The first seven months have been busy, as you might expect, but very energising. I found the reception fantastic. Everyone seems very pleased that they have a new director. They seem very energised about the direction of travel we are moving in. They have made me feel very welcome. In the short time I have been there, I have been bowled over by their dedication, expertise and specialism and their passion for what they do. It is a positive start from my perspective.

Q2                Chair: We will draw down into some of the detail. I am glad to hear that and I am grateful to your team who met us at the SFO office yesterday.

There has been some comment about having a non-lawyer as the head of what is a prosecuting body. What do you bring to the task from that different background? What is the unique selling point that you can bring, as director?

Nick Ephgrave: One of the main challenges as director of the SFO is to run the organisation. It is absolutely a prosecuting agency. It is also an investigative agency, so it has both of those functions. I know a lot about investigation. I did a lot of that in my police career. I have obviously worked very closely with the CPS, and with the DPP in particular, in the last 10 years or so of my police service, so I have some understanding of the prosecutorial process from that experience.

Primarily, over and above that, the challenge for the SFO is to take the organisation forward, to make sure that it is run efficiently and effectively, to introduce new techniques and tactics, to set the strategic direction, and to make sure that the workforce are properly engaged and supported—all the sorts of things that any organisation requires. I have lots of experience of doing that.

Q3                Chair: During your very distinguished police career, did you have much dealing with fraud and what we might broadly term white-collar economic crime?

Nick Ephgrave: No. My speciality was homicide, guns and drugs when I was doing investigative work. That was where I spent my investigative years, but I had responsibility, as assistant commissioner, for all serious and organised crime in the Met, which included our economic crime team. I had oversight of their work, but no direct involvement by that stage.

Q4                Chair: What made you think that you would move into this organisation, which is quite niche in what it investigates?

Nick Ephgrave: The first thing is that it could not be more important. In this country, with our reputation as a global centre for finance and the millions of people who live here who trust and invest their money with people who do that as a business, we must have confidence that those things are safe to do.
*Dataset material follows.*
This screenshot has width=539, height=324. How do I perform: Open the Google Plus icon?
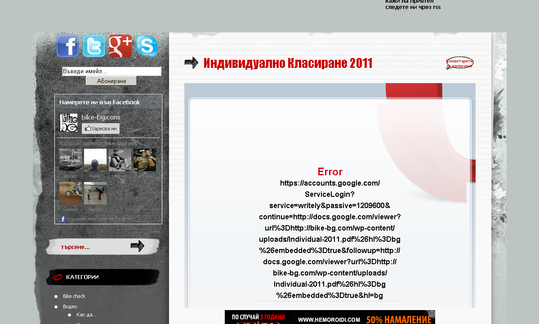[120, 46]
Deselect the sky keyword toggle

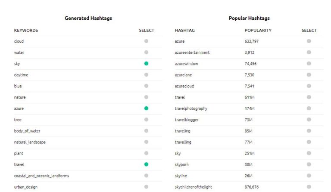point(146,64)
My job is to protect this country’s reputation and to protect taxpayers up and down the country from being ripped off in the serious and complex end of the spectrum.

The mission was really attractive to me. The fact that it is both a prosecutorial and an investigative agency was also very attractive. I mentioned earlier that I worked very closely with the former DPP, Sir Max Hill. That gave me real insight into the decision-making processes he was going through. The idea of being able to combine responsibility for investigating together with responsibility for prosecuting was irresistible.
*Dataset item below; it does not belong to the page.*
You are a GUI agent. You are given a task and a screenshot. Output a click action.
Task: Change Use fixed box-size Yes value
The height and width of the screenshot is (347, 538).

Q5                Chair: When the SFO was set up, there was a little controversylargely it has not been a problem, but there was some controversyabout the idea of having both investigators and prosecutors in one body in terms of ensuring prosecutorial independence. It might be argued that having a senior lawyer in the director’s role was a safeguard of prosecutorial independence. How would you counter that now that we have, as was described by one commentator, a cop in charge of the SFO?
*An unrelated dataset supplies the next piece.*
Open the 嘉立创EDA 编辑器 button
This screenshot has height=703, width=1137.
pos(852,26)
Nick Ephgrave: It is important to remember the Roskill model. As you mentioned, it is a combination of different disciplines. We have a very significant cadre of lawyers in the SFO. That is very important. The chief lawyer is my general counsel. I have extremely good, strategic legal advice from general counsel. That role performs the function you described. It puts a safeguard around the worry there might be about my instincts as a former police officer. The lawyers who work to general counsel across the case teams provide day-to-day practical legal advice on the investigation and the preparation for trial. There are a number of safeguards built in.

Don’t forget that, when we get close to charge or post charge, we employ independent barristers from the Bar who pass their own judgments on the strengths and weaknesses of what we are proposing. They highlight issues that they think may become challengeable. There are a number of stages of safeguarding that are built into the way we work.

Q6                Chair: Sara Lawson KC is your general counsel.

Nick Ephgrave: Thats right, yes.

Q7                Chair: You have set out the benefits of having somebody from a police background. The way I read it was that you said you wanted to be bolder, more proactive.

Nick Ephgrave: Yes.

Q8                Chair: Is that about breaking down doors?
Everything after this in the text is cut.